Three rolls HP5+, Xtol 1+1
A few weeks back, on a recommendation from Moleskinerie (or was it 43 Folders?), I picked up a copy of Howard & Barton’s 1988 writing book, Thinking on Paper. At its core lay three fundamental propositions about writing. I think that the use of “writing” in these propositions is easily swapped-out with just about any expressive/reflective activity: writing, painting, singing, gardening. This is PhotoRant.com after all, so let’s try it:
- Photography is a symbolic activity of meaning-making;
2. Photography for others is a staged performance; and
3. Photography is a tool of understanding as well as of communication.
Works for me, especially #1, which both accepts and challenges the usual nominative function that so dominates photography (and computer graphics, an industry obsessed with “realism” — though its greatest successes, such as The Incredibles, wisely use realism merely as a point of departure and occasional familiar grounding for their audience (some folks think of computer graphics as just another form of photography…)).
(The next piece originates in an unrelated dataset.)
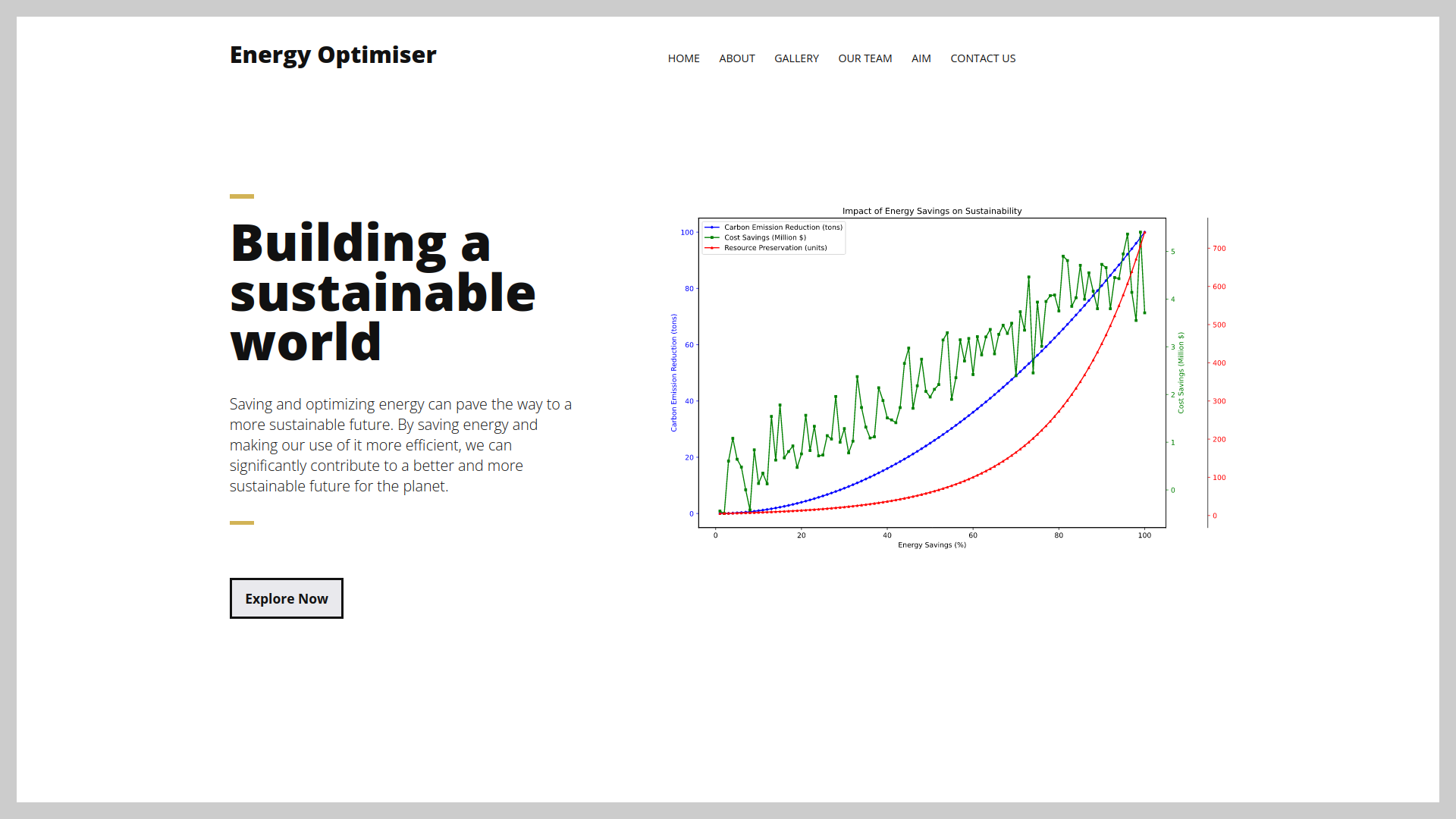Click the gold accent bar below paragraph
1456x819 pixels.
pos(242,522)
Only photography and writing have such a broad range, from startling immediacy of its simulations to abstract aesthetics almost totally removed from their nominative subjects.
On balance, the middle ground — artful description — tends to be the most fertile. Even when the subject of a work is non-physical — say the social orders in Nikki Lee snaps, or the internal states hinted at in, oh, Elina Brotherus portraits. As Avedon says, all you really have is the surface. But by using its characteristics as a symbolic language, we open up a world of possible meaning.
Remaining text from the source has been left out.